(Input material Opens)

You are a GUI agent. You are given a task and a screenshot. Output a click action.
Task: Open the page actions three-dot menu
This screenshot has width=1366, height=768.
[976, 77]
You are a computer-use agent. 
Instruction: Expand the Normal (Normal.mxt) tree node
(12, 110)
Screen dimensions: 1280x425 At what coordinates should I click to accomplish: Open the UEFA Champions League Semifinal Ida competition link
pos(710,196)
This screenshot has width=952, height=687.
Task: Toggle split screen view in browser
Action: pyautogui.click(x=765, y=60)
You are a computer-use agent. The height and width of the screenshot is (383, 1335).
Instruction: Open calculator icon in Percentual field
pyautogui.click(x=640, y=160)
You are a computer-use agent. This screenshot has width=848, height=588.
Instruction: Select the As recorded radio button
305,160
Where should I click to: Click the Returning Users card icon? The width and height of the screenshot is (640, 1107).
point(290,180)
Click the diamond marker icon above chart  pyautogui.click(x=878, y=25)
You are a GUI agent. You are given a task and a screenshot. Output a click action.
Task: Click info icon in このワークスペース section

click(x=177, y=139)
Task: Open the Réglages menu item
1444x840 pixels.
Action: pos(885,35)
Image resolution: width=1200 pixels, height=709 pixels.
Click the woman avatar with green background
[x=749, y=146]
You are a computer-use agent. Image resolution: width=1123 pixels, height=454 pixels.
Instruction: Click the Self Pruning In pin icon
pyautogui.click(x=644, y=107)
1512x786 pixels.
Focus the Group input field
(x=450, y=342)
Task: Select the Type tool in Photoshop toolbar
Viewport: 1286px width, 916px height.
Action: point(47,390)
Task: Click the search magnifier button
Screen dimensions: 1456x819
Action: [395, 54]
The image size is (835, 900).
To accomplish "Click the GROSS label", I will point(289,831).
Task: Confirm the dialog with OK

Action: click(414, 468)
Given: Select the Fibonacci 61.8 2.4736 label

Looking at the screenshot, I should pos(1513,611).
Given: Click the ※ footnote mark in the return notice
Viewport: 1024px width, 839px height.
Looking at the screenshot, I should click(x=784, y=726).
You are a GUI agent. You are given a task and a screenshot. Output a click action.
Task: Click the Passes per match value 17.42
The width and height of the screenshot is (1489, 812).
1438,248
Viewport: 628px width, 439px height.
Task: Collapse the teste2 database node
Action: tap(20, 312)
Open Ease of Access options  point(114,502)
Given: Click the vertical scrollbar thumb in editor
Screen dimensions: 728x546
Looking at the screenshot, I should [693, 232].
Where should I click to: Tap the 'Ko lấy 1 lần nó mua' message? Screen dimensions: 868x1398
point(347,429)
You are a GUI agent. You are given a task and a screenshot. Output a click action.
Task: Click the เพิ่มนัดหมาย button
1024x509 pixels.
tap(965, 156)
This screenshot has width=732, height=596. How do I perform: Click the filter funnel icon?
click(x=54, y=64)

(Input material Closes)

When you reach the line holding "Task: Select the" in the records above, begin reproducing exactly, stop after the line holding "The image size is (835, 900).", and output nothing else.

→ **Exercise solution**:
Task: Select the Type tool in Photoshop toolbar
Viewport: 1286px width, 916px height.
Action: point(47,390)
Task: Click the search magnifier button
Screen dimensions: 1456x819
Action: [395, 54]
The image size is (835, 900).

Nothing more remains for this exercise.